# TASK REQUIREMENTS:
Whatever lies between the line with "Instruction: Select the" and the end of the data, both included, must be copied exactly and without pictures.

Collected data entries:

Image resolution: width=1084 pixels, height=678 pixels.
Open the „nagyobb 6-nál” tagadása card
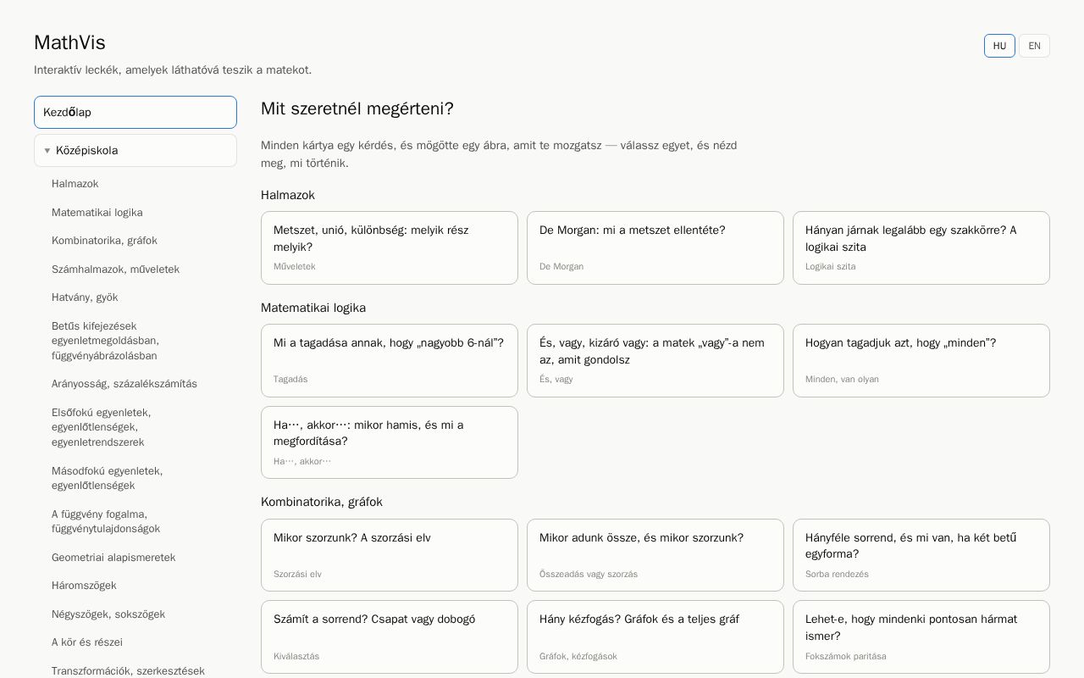pos(390,360)
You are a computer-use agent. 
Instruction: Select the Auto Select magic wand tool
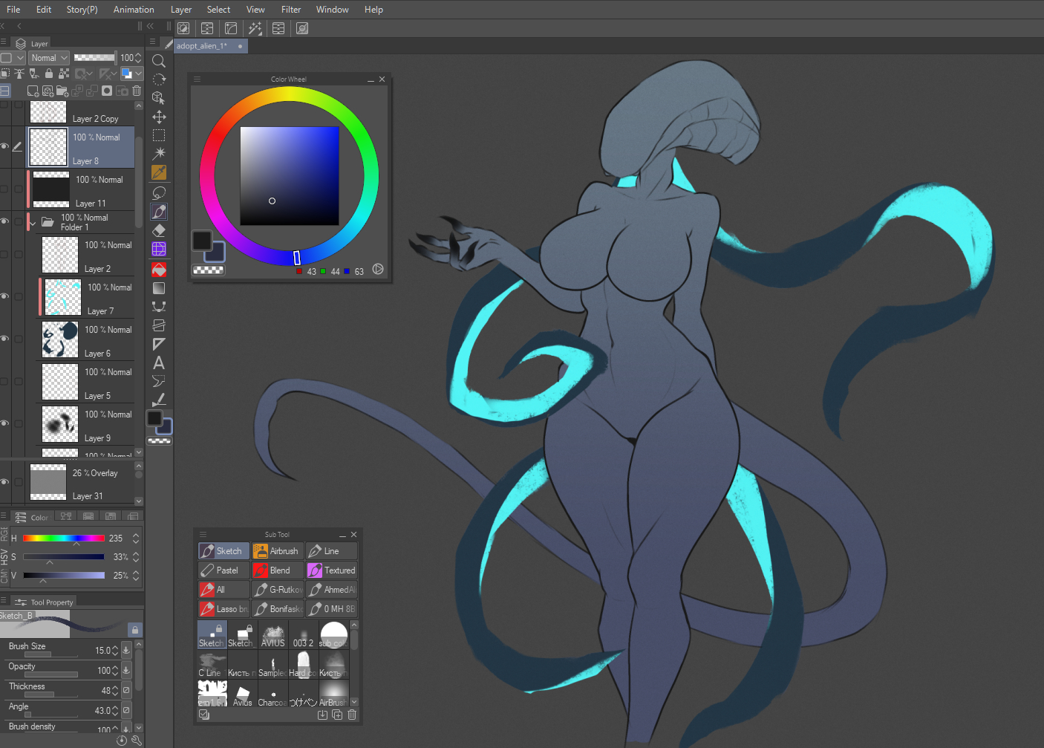click(x=159, y=154)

# SOLUTION FOR THIS EXERCISE:
Instruction: Select the Auto Select magic wand tool
click(x=159, y=154)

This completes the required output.